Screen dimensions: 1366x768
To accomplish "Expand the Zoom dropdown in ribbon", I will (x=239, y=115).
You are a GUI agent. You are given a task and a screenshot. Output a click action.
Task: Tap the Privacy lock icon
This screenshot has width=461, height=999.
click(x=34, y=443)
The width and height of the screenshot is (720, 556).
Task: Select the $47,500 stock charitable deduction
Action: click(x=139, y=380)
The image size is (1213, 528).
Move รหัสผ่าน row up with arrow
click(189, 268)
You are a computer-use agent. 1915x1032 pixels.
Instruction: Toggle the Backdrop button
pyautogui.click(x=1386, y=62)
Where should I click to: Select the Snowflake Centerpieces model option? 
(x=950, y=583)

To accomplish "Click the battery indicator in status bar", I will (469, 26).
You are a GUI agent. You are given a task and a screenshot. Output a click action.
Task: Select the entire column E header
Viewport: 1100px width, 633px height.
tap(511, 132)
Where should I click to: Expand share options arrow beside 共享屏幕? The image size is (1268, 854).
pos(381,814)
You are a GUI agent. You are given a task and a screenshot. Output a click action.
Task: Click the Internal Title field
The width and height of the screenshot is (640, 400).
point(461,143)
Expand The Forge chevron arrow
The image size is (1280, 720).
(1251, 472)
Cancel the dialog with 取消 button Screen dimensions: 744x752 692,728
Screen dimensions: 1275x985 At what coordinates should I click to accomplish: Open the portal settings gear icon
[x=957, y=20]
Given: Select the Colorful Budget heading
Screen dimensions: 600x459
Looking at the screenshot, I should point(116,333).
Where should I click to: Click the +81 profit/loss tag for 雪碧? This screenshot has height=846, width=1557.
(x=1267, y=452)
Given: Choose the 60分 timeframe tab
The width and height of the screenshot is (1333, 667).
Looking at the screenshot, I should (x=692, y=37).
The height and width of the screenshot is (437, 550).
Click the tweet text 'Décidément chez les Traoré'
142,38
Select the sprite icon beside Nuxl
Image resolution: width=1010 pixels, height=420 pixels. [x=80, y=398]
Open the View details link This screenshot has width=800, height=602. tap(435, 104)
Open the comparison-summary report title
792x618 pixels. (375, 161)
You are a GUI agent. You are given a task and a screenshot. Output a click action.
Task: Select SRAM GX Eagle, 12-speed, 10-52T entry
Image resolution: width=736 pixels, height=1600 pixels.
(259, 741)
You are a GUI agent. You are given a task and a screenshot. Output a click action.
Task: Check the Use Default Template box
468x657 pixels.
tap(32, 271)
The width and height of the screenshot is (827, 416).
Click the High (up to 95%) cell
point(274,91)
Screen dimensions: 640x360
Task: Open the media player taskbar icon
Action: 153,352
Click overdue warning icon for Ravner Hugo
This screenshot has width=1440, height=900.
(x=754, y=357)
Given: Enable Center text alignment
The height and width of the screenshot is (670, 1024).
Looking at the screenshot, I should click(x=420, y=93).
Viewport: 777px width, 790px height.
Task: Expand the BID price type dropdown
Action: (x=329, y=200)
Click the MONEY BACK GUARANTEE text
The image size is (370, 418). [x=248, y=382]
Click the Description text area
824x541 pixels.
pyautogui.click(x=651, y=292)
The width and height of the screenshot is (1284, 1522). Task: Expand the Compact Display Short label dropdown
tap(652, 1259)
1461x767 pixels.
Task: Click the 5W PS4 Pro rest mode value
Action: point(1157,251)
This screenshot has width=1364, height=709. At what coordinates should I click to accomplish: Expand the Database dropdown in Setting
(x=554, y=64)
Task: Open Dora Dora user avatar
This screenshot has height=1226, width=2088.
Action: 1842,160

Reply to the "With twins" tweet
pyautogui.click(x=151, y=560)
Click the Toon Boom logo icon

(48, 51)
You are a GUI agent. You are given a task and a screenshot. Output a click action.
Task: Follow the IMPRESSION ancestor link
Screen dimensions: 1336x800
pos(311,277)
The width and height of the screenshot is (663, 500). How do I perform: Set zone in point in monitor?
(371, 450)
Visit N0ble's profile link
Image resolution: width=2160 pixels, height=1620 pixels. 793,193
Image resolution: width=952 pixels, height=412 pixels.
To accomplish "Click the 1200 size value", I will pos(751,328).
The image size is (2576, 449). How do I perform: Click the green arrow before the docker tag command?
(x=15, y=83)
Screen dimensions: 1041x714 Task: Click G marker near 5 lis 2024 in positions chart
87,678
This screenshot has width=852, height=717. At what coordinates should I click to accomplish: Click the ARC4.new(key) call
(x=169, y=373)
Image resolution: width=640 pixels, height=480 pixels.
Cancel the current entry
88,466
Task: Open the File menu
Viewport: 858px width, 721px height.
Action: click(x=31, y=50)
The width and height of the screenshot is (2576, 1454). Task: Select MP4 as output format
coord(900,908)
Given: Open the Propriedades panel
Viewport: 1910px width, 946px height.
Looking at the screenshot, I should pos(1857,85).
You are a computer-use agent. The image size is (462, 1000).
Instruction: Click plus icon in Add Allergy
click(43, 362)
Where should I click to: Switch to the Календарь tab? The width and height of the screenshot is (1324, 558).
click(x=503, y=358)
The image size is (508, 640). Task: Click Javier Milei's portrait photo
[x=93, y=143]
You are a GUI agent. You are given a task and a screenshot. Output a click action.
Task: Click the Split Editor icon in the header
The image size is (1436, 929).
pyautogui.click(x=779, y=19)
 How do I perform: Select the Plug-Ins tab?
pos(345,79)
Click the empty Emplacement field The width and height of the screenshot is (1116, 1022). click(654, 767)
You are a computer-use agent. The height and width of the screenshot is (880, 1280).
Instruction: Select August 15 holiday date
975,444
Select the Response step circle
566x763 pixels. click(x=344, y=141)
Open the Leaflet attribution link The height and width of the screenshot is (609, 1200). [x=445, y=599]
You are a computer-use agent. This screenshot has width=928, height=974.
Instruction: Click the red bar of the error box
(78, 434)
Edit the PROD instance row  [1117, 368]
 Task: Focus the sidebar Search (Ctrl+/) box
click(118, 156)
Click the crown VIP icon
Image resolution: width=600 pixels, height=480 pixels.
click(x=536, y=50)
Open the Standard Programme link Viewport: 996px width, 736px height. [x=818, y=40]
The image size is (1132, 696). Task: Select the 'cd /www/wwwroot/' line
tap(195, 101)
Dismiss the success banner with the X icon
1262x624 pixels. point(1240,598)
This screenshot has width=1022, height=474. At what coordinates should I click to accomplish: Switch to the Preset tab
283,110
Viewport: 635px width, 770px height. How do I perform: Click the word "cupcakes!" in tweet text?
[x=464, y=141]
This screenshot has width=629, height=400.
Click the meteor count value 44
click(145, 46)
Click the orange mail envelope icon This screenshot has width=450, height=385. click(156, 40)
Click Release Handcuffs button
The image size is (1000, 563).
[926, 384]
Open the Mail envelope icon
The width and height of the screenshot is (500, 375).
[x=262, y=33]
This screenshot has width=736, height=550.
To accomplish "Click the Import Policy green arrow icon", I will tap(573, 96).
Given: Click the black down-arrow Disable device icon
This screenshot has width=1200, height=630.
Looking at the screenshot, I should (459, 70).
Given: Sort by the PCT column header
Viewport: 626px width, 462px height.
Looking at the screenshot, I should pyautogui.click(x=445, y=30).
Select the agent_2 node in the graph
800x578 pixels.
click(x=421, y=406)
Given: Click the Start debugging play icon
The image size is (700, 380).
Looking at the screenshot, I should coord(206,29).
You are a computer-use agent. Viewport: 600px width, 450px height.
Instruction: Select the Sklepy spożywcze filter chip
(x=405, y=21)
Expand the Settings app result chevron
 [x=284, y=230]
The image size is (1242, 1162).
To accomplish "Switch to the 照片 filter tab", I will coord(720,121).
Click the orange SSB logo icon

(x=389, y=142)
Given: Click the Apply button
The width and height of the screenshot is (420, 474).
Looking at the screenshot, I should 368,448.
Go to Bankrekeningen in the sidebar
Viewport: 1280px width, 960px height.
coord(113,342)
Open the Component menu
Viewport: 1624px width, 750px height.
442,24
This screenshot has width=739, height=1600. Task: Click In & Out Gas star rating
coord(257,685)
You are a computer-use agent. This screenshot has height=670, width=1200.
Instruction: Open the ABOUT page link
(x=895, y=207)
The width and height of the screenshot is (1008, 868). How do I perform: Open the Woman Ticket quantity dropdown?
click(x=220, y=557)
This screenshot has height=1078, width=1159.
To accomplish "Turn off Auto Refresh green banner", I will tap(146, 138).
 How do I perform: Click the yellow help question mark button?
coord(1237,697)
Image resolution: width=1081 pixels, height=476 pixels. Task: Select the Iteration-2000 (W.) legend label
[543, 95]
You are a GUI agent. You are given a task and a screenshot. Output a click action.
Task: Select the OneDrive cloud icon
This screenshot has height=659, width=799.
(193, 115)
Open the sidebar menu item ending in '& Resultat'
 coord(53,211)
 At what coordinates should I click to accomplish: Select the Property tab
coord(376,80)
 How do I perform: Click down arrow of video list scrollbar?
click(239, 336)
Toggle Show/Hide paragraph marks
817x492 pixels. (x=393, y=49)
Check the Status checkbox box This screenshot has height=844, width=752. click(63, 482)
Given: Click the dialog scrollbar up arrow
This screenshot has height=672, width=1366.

-=-=-

**Exercise brief:** Copy, character for character, the lines from the line that holds "The width and height of the screenshot is (1008, 868)." through the final line of the records above.

**Finished task:**
The width and height of the screenshot is (1008, 868). How do I perform: Open the Woman Ticket quantity dropdown?
click(x=220, y=557)
This screenshot has height=1078, width=1159.
To accomplish "Turn off Auto Refresh green banner", I will tap(146, 138).
 How do I perform: Click the yellow help question mark button?
coord(1237,697)
Image resolution: width=1081 pixels, height=476 pixels. Task: Select the Iteration-2000 (W.) legend label
[543, 95]
You are a GUI agent. You are given a task and a screenshot. Output a click action.
Task: Select the OneDrive cloud icon
This screenshot has height=659, width=799.
(193, 115)
Open the sidebar menu item ending in '& Resultat'
 coord(53,211)
 At what coordinates should I click to accomplish: Select the Property tab
coord(376,80)
 How do I perform: Click down arrow of video list scrollbar?
click(239, 336)
Toggle Show/Hide paragraph marks
817x492 pixels. (x=393, y=49)
Check the Status checkbox box This screenshot has height=844, width=752. click(63, 482)
Given: Click the dialog scrollbar up arrow
This screenshot has height=672, width=1366.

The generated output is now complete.